How Boys Lacrosse manages with a smaller team


Imogen Rogers

Colin Wallace(‘22) prepares for the next play.

The Amador Boys Lacrosse season is in full swing, however  the roster numbers make for small teams with few substitutes.

COVID has definitely factored into the smaller numbers this year alongside players deciding to play different sports,” said Lacrosse Captain Alex Kragen (‘22).

Two years after its initial emergence, the global COVID-19 pandemic continues to affect daily life, including those of high school athletes presented with new challenges. Many sports have been affected by alternating coaches, game cancellations, and most recently, a lower number of participants.

“The drawback of smaller numbers is that we get tired a lot more easily during games. So far our biggest struggles have come in the third and fourth quarters of the game while we play our best in the first and second [quarter],” said Kragen.

Still, smaller numbers also offer benefits, as they allow for more visibility with the coach and fellow teammates. This results in discipline and trust being more deeply instilled in smaller teams.

“The benefits are that we are a closer team because of the size, and everyone is held accountable for what they do. It is hard to hide or skip practice without anyone noticing,” said Lacrosse Captain Johnathon Wessel (‘22).

When game time comes while tiring, the lack of substitutions has resulted in more personal relationships and communication on the field. The different positions work together more seamlessly because games mirror practice so well with the same rotation of players.

“I think that a benefit is that we have the same people for most of the game, so everyone knows each other’s play styles very well,” said Kragen.

Optimism and positivity are two things that have not been booted in light of COVID, thanks to passionate athletes and dedicated captains.

“My role as a captain is to set a level of effort and energy we want all players to have in the game,” said Kragen.

Lower numbers have not stopped the boys from feeling confident about this season’s present and future or from competing in a high bracket.

“I’m feeling good about this season so far. We’ve had some tough losses but have been able to put up with very good teams,” said Kragen.

● **THE DATA**
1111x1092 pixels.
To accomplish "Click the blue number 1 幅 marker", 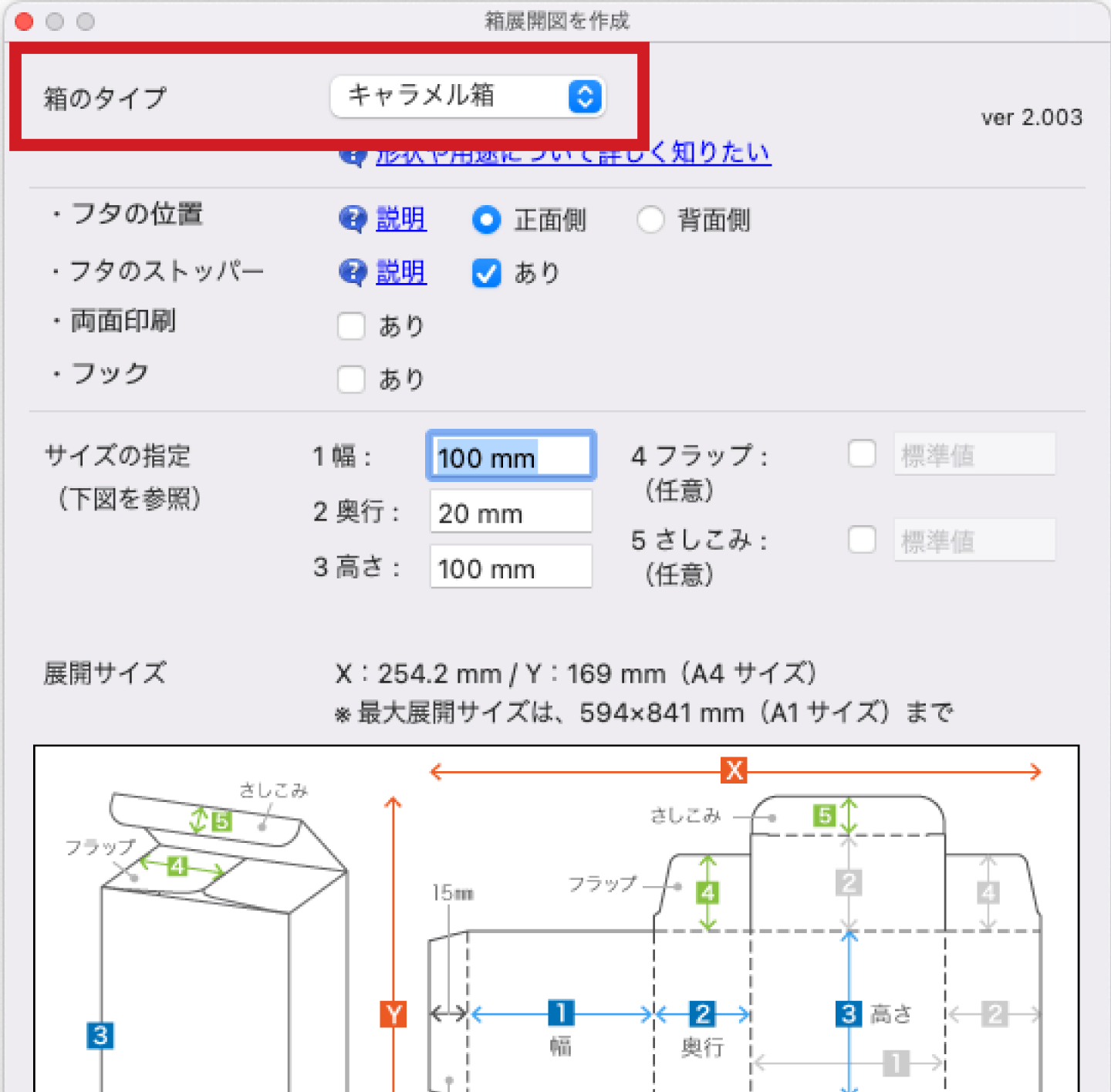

● **EXERCISES**
1/ Rewrite the part of the lacrosse article that opens with the words containing "Colin Wallace(‘22) prepares" and closes with "with few substitutes.", replacing "substitutes" with "reserves".
2/ Summarize the lacrosse article in two sentences.
3/ Condense the lacrosse article's paragraph beginning "Two years after its initial emergence" into a single shorter sentence that keeps its main facts.
Rely only on the lacrosse article, not on the data.

● **RESPONSES TO THE TASKS**
1/
Colin Wallace(‘22) prepares for the next play.

The Amador Boys Lacrosse season is in full swing, however  the roster numbers make for small teams with few reserves.

2/ The Amador Boys Lacrosse team has a small roster this season, which captain Alex Kragen attributes to COVID and to players choosing other sports, and the team tires more easily in the third and fourth quarters. Still, the small size has made the players closer, more accountable and more familiar with one another's play styles, and they remain confident about the season.

3/ Two years into the COVID-19 pandemic, high school athletes still face new challenges, with many sports affected by changing coaches, canceled games and, most recently, fewer participants.